- PROBLEM TO SOLVE
Please filter the listing for the string "height" and copy each matching line.

- INPUT MATERIAL

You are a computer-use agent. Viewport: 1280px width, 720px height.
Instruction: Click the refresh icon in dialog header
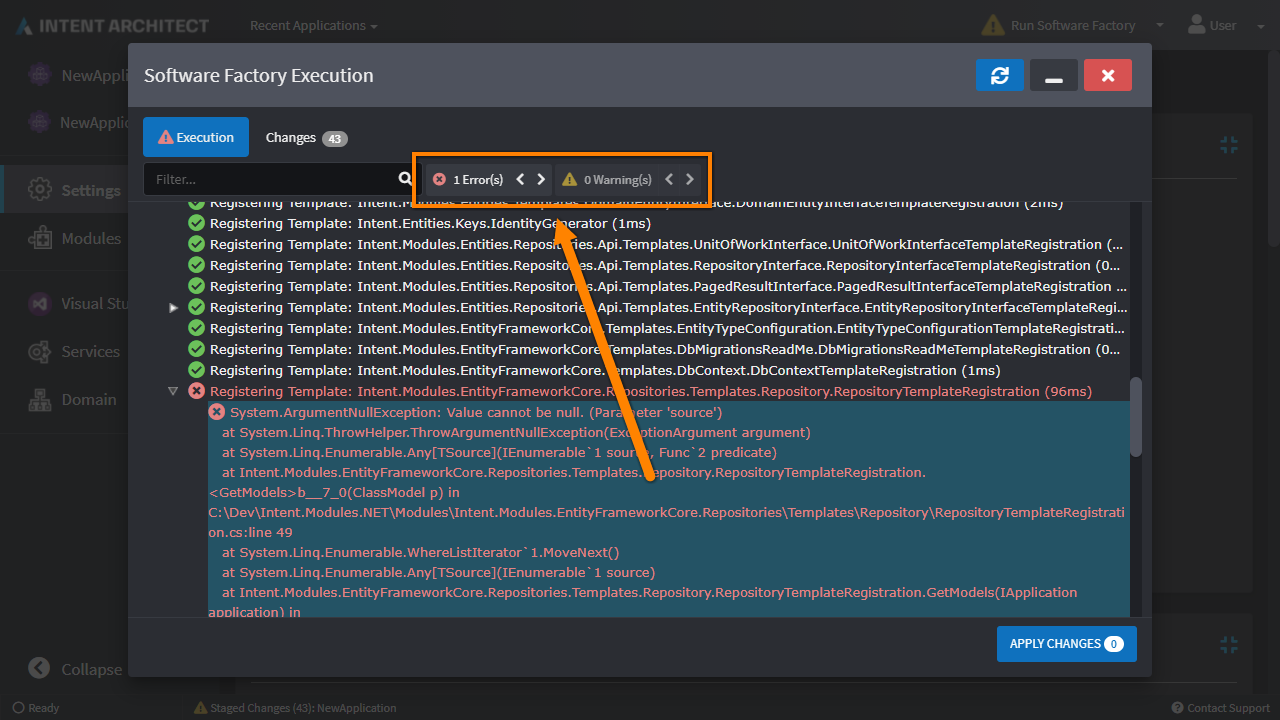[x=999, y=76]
==
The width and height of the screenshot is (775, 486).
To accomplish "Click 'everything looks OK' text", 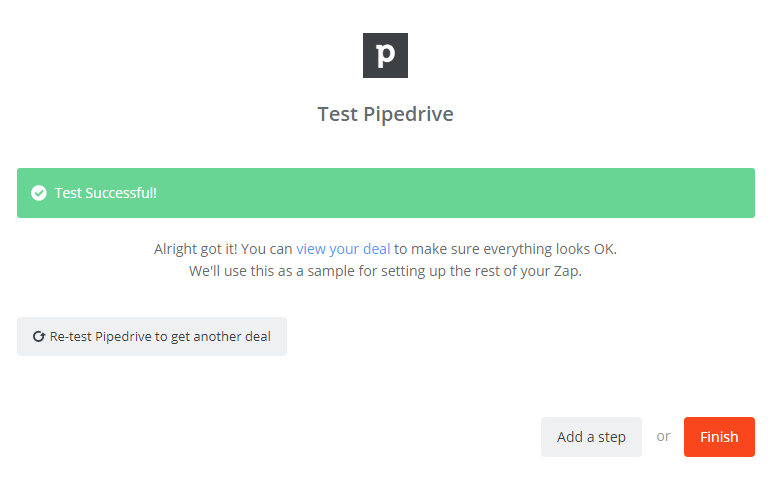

- SOLUTION TO THIS TASK
You are a computer-use agent. Viewport: 1280px width, 720px height.
The width and height of the screenshot is (775, 486).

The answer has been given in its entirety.